▶ [EXERCISE DETAILS]:
Although pictures appear in the data, the answer should contain only the lines from its start through the line with "Кино (309, 2268)", written out exactly.
======== DATA ========
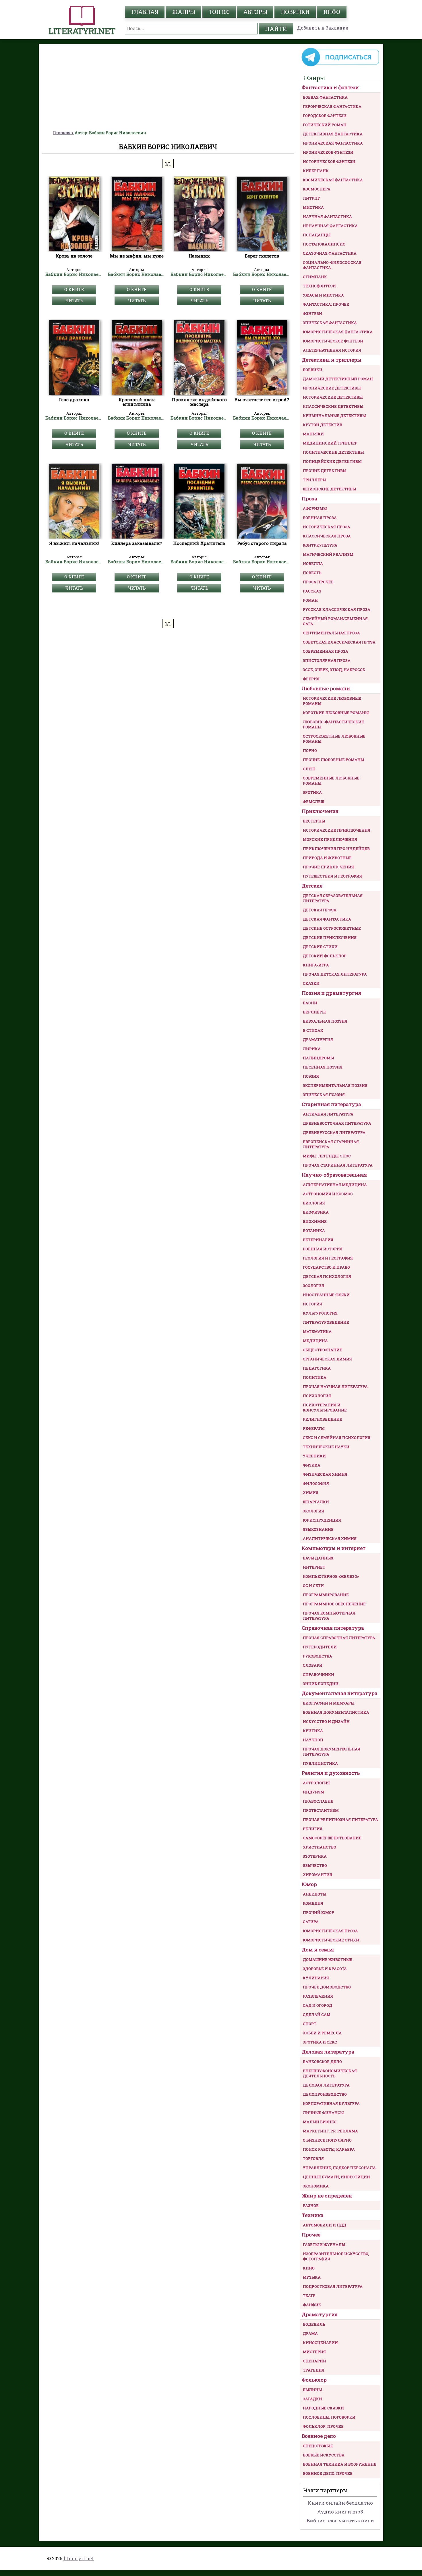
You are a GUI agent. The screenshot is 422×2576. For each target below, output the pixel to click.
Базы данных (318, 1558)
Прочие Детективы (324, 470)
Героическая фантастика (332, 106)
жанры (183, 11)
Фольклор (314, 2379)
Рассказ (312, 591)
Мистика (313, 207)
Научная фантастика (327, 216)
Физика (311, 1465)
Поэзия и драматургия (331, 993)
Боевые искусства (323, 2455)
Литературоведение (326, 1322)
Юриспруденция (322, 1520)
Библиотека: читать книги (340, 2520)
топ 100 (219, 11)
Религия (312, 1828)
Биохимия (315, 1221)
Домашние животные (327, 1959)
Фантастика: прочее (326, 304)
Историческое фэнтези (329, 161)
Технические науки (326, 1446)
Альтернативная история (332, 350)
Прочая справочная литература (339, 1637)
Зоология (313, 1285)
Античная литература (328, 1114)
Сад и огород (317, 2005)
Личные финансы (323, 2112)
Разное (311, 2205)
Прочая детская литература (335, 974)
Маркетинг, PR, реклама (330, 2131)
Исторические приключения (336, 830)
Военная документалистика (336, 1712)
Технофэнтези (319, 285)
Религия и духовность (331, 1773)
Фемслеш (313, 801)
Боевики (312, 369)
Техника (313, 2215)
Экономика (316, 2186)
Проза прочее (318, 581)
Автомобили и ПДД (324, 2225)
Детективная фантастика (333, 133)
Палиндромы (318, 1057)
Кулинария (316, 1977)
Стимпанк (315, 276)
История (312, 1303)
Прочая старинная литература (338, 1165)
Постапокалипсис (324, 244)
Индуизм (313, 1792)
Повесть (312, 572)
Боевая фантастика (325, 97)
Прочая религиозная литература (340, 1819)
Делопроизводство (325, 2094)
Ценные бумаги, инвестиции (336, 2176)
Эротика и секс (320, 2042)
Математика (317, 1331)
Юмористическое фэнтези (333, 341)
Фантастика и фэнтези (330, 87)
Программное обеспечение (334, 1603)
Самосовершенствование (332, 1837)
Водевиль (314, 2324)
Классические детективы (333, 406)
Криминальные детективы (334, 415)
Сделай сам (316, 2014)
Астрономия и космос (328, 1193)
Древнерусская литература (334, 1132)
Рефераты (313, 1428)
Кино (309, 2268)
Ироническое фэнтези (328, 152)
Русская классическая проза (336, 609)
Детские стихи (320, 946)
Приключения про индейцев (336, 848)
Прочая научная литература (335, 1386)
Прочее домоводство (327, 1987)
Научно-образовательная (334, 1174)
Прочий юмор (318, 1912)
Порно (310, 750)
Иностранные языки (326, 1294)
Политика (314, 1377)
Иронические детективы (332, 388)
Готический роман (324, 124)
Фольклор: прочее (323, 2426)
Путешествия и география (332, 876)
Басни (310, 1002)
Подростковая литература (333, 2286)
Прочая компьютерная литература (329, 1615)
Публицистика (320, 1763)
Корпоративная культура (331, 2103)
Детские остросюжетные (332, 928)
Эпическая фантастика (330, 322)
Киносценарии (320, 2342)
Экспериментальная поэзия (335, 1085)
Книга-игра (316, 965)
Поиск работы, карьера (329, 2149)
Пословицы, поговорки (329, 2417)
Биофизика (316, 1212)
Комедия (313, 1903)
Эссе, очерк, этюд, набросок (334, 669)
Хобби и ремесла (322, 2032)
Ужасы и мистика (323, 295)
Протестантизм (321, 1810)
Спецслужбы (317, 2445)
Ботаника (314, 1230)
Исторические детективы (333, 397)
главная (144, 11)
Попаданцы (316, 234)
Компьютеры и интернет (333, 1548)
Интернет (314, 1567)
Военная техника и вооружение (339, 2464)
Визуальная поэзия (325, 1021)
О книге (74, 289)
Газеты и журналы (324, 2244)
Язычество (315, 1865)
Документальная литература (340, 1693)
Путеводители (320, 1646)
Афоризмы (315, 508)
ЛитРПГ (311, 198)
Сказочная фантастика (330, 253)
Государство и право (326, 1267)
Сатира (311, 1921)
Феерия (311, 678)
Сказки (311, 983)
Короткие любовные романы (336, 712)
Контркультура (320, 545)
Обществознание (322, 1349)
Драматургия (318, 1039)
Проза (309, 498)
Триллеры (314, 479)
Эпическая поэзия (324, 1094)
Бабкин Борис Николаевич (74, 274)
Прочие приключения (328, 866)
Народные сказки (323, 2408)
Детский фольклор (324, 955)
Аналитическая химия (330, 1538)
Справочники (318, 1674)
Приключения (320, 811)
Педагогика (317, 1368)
========
▶ [RESPONSE BOX]:
You are a GUI agent. The screenshot is 422×2576. For each target below, output the pixel to click.
Базы данных (318, 1558)
Прочие Детективы (324, 470)
Героическая фантастика (332, 106)
жанры (183, 11)
Фольклор (314, 2379)
Рассказ (312, 591)
Мистика (313, 207)
Научная фантастика (327, 216)
Физика (311, 1465)
Поэзия и драматургия (331, 993)
Боевые искусства (323, 2455)
Литературоведение (326, 1322)
Юриспруденция (322, 1520)
Библиотека: читать книги (340, 2520)
топ 100 (219, 11)
Религия (312, 1828)
Биохимия (315, 1221)
Домашние животные (327, 1959)
Фантастика: прочее (326, 304)
Историческое фэнтези (329, 161)
Технические науки (326, 1446)
Альтернативная история (332, 350)
Прочая справочная литература (339, 1637)
Зоология (313, 1285)
Античная литература (328, 1114)
Сад и огород (317, 2005)
Личные финансы (323, 2112)
Разное (311, 2205)
Прочая детская литература (335, 974)
Маркетинг, PR, реклама (330, 2131)
Исторические приключения (336, 830)
Военная документалистика (336, 1712)
Технофэнтези (319, 285)
Религия и духовность (331, 1773)
Фемслеш (313, 801)
Боевики (312, 369)
Техника (313, 2215)
Экономика (316, 2186)
Проза прочее (318, 581)
Автомобили и ПДД (324, 2225)
Детективная фантастика (333, 133)
Палиндромы (318, 1057)
Кулинария (316, 1977)
Стимпанк (315, 276)
История (312, 1303)
Прочая старинная литература (338, 1165)
Постапокалипсис (324, 244)
Индуизм (313, 1792)
Повесть (312, 572)
Боевая фантастика (325, 97)
Прочая религиозная литература (340, 1819)
Делопроизводство (325, 2094)
Ценные бумаги, инвестиции (336, 2176)
Эротика и секс (320, 2042)
Математика (317, 1331)
Юмористическое фэнтези (333, 341)
Фантастика и фэнтези (330, 87)
Программное обеспечение (334, 1603)
Самосовершенствование (332, 1837)
Водевиль (314, 2324)
Классические детективы (333, 406)
Криминальные детективы (334, 415)
Сделай сам (316, 2014)
Астрономия и космос (328, 1193)
Древнерусская литература (334, 1132)
Рефераты (313, 1428)
Кино (309, 2268)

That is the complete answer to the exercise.